Verilen görev 1
Bunalım üzerine metne göre aşağıdaki soruları yanıtlayın:
(a) Jay Lovestone hangi görevde bulunuyordu?
(b) Lovestone, teknik devrim ve rasyonelleşme hakkındaki sözlerini hangi yılda yazmıştı?
(c) Wall Street Dergisi'ne göre tarih, girilen yeni çağı hangi adla yazacaktı?
Verilen görev 2
Bunalım üzerine metni son cümlesinden sonra devam ettirerek bir paragrafla genişletin.

Sağlanan alıntı
────
Bunalımın hemen öncesindeki ve sonrasındaki hava, öylesine zehirli umutlar saçıyordu ki, bundan komünistler bile etkilenmekteydiler. Amerikan Komünist Partisi Genel Sekreteri Jay Lovestone’a göre, Amerikan kapitalizmi, Avrupa ile karşılaştırılamazdı ve onun genel çelişkilerinden, dolayısıyla da kriz potansiyelinden yapısal olarak büyük ölçüde muaftı. 1928 yılında Lovestone şöyle yazabiliyordu: “Amerika Birleşik Devletleri’nde güçlü bir teknik devrim gerçekleşiyor, muazzam bir rasyonelleşme ve üretici güçlerde büyük bir gelişme [ortaya çıkıyor] ki bu, sonuçları bakımından ikinci sanayi devrimiyle karşılaştırılabilir.” Finans kapitalin Wall Street Dergisi, Hoover’ın seçim zaferi üzerine şöyle yazmıştı: “Nasıl ki, Roma’nın bir Ogustüs ve Britanya’nın Victoryan dönemi vardı, onun gibi, biz de burada yeni bir zenginlik ve ihtişam, barış ve refah çağına giriyoruz ki, tarih bunu Hoover dönemi diye yazacaktır.” Komünist Parti Genel Sekreteri, “yazıdaki ‘biz’i Wall Street olarak çevirin, gerçeğı bulursunuz” diyordu!
────
Bir koleksiyondan alınmış kayıtlar:
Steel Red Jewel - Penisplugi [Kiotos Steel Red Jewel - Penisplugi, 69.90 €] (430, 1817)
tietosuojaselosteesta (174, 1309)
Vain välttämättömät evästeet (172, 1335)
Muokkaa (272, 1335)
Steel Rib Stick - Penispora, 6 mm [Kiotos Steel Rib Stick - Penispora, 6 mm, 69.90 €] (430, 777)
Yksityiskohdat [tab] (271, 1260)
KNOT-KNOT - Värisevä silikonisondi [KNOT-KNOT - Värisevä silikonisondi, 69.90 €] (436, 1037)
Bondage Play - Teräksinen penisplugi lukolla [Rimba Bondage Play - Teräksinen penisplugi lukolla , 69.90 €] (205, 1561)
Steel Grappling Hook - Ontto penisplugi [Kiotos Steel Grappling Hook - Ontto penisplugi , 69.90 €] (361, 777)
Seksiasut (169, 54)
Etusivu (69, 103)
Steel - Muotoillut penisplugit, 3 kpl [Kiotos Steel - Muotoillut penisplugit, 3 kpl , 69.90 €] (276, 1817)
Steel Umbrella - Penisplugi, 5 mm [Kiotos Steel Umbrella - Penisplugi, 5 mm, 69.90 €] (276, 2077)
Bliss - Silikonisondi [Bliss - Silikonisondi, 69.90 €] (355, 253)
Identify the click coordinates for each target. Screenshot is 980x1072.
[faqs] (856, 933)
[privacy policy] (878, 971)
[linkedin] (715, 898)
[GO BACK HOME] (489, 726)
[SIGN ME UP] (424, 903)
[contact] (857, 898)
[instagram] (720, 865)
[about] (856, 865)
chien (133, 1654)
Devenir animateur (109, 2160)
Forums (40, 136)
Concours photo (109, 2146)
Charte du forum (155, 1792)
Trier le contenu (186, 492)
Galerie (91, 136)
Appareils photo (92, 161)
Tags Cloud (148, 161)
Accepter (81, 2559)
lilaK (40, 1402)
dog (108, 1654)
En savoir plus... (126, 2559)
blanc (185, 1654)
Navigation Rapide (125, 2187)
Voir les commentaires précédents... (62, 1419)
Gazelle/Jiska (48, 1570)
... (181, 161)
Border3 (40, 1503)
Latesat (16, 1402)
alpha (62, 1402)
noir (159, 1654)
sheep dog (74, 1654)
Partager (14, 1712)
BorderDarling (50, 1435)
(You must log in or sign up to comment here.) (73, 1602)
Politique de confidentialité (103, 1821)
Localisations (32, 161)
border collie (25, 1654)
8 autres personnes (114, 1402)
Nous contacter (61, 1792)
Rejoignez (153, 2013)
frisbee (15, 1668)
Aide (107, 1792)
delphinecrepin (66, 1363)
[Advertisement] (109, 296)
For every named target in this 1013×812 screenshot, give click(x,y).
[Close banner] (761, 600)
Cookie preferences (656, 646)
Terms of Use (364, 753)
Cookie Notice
────
Görev yanıtı 1
(a) Amerikan Komünist Partisi Genel Sekreteri.
(b) 1928.
(c) Hoover dönemi.

Görev yanıtı 2
Neyse ki, Amerikan Komünist Partisi içinde sağlıklı unsurlar vardı. Onlar, Amerikan kapitalizminin gücünün, Lovestoncuların yaptıkları gibi, abartılmaması gerektiğini, onun da kapitalizmin genel yasalarına tabi olduğunu, bu bakımdan da yükselişin bir krize doğru gittiğini, bunun da emekçi yığınların radikalleşmesini getireceğini, sınıf mücadelesini keskinleştireceğini söylüyorlardı. Olası bir bunalımın faşizm ve savaşla sonuçlanabileceğini görüyor, Parti’nin gerekirse yeraltına çekilmenin hazırlıklarını yapması gerektiğini savunuyorlardı. Onlara ve Komintern’e göre de, Amerikan kapitalizmi, genel kapitalist krizin bir parçasını oluşturmaktaydı ve Amerikan kapitalizminin ve emperyalizminin yükselişi, onu krizden uzaklaştırmıyor, aksine, bütün yapısal çelişkileri daha da keskinleştirerek, kriz olasılığını arttırıyor, gelecek krizin boyutlarını genişletiyordu.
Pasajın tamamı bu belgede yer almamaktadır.